BoingBoing "How News is Made," with some prior art...

In a wonderful BoingBoing post, Dale Dougherty exposes how the pandemic Black Friday shopping story was manufactured by a retail trade group via uncritically recycled press release.

How News is Made, by Dale Dougherty
There should be a book titled "How News Is Made," a book that could be for journalism what "The Jungle" was to the meatpacking industry. My version would offer no conspiracy theory, but I'd point out the preponderance of sloppiness and lazy thinking coupled with a herd mentality..
[Boing Boing]

Yeah, sad to say, this is nothing new. Fortunately, there already many such books; a rich literature over in the media criticism area. One of my favorites, a bit dated now, but still powerful, is How to Watch TV News by Neil Postman and former TV journalist Steve Powers. (Penguin, 1992). As they said then...

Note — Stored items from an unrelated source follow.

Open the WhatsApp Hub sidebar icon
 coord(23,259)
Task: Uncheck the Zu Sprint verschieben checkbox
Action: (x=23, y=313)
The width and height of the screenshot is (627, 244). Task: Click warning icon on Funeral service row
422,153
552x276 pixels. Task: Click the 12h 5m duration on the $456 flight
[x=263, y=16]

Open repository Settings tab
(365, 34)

Many stories are originated by press secretaries issuing press releases ("handouts") to the news media...TV Guide in its February 22, 1992 issue, documented story after story in which video supplied by lobbying groups, product manufacturers, and policital candidates was used in news programs without labeling the source.(p.79)

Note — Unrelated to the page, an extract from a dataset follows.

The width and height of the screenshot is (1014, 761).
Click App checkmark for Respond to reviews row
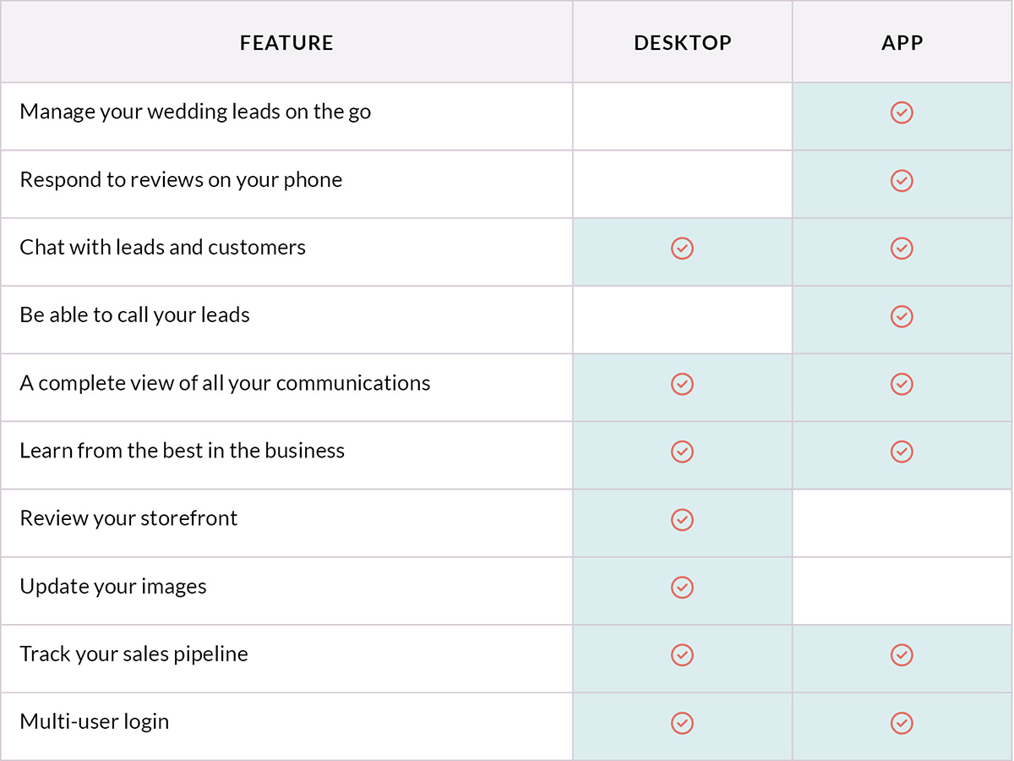(x=902, y=180)
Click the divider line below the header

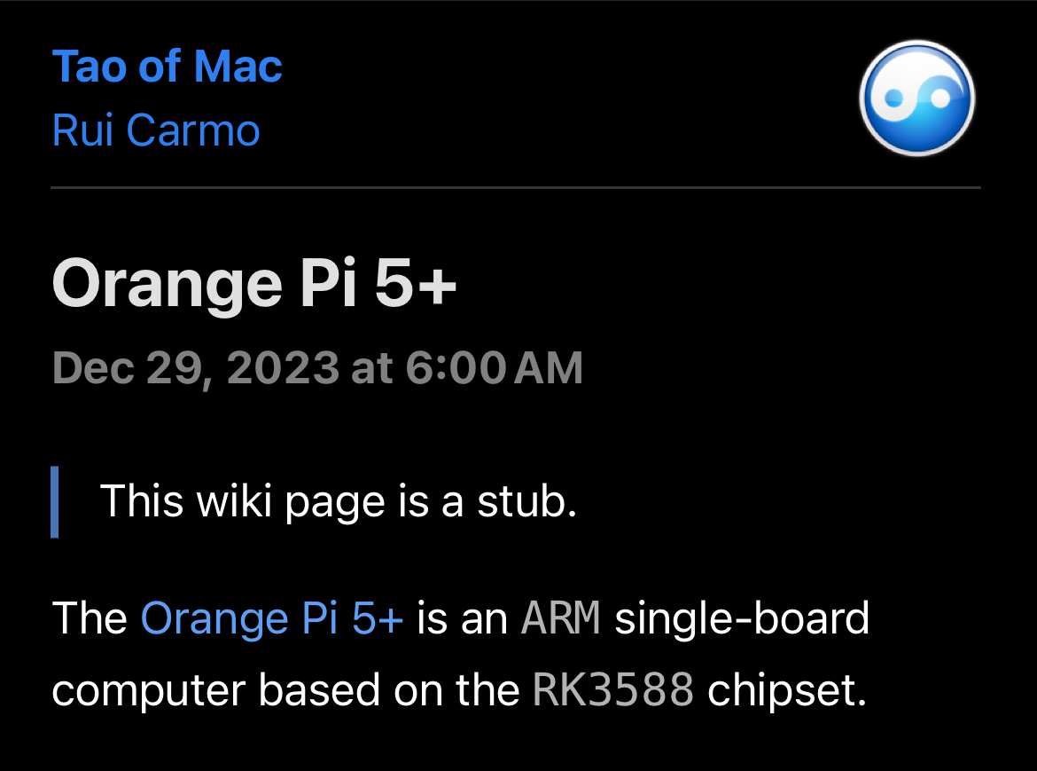click(516, 188)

And for those who aren't afraid to be seen reading "subversive" literature, Michael Parenti's classic Inventing Reality is a higher-level systemic critique. I taught this book back during the first Gulf War, and my students thought I was a communist. Sigh.

Comments

I work in a newsroom that walks lockstep with those press releases - worse than the Black Friday story was the Cyber Monday story - the hot day for shopping online.
Anyway - the reason that Black Friday works so well is it always falls on a slow news day. No big stories break on Black Friday - work places are closed so no disgruntaled former accountants wig out and goes on a shooting rampage. Also newsrooms are on short staff - a reporter can knock out the Black Friday story without breaking a sweat.